I live in Florida. According to the Florida Residential Building Codes (2017):
E3703.3 Laundry circuit. A minimum of one 20-ampere-rated branch circuit shall be provided for receptacles located in the laundry area and shall serve only receptacle outlets located in the laundry area. [210.11(C)(2)]
Can this circuit also supply overhead lighting in the laundry room, and also adjacent rooms? I ask because the definition of a receptacle outlet
is defined as (Chapter 35):
RECEPTACLE. A receptacle is a contact device installed at the outlet for the connection of an attachment plug. A single receptacle is a single contact device with no other contact device on the same yoke. A multiple receptacle is two or more contact devices on the same yoke.
RECEPTACLE OUTLET. An outlet where one or more receptacles are installed.
At first glance I would say laundry code reads as ...shall serve only receptacle outlets, and those receptacle outlets shall be located in the laundry area.
However, immediately following, the FBC goes on to define bathroom circuits:
E3703.4 Bathroom branch circuits. A minimum of one 20-ampere branch circuit shall be provided to supply bathroom receptacle outlet(s). Such circuits shall have no other outlets. [210.11(C)(3)]

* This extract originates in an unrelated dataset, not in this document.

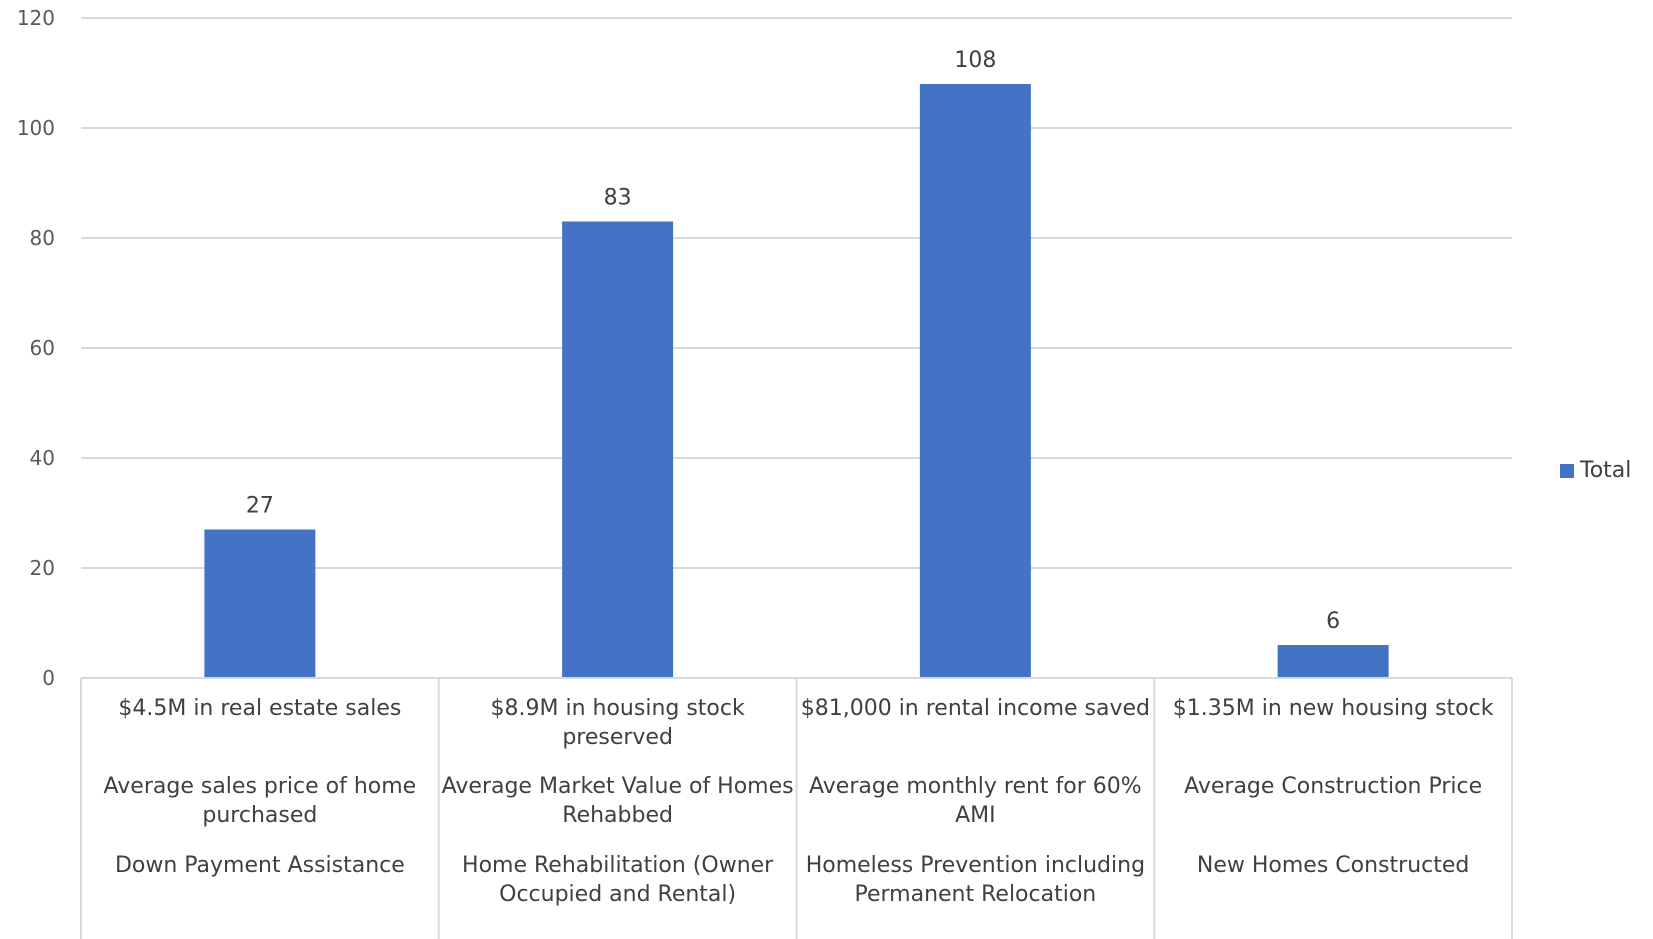 Image resolution: width=1653 pixels, height=939 pixels. What do you see at coordinates (1334, 786) in the screenshot?
I see `category-label: Average Construction Price` at bounding box center [1334, 786].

Exception: Where the 20-ampere circuit supplies a single bathroom, outlets for other equipment within the same bathroom shall be permitted to be supplied in accordance with Section E3702. [210.11(C)(3) Exception)
This specifically calls out "outlets", which I believe includes overhead lighting -- but, in the laundry room, it calls out receptacle outlets.
OUTLET. A point on the wiring system at which current is taken to supply utilization equipment.
Does this mean that, receptacle outlets excluded, the dedicated laundry circuit can still supply outlets in other rooms? Particularly shared lighting? Can it provide lighting in the laundry room?
EDIT: I guess my confusion comes from the code specifically mentioning a limitation on receptacle outlets but not outlets in general, as to where the bathroom code, which does the same, specifically calls out that Such circuits shall have no other outlets
whereas laundry does not make this very specific point.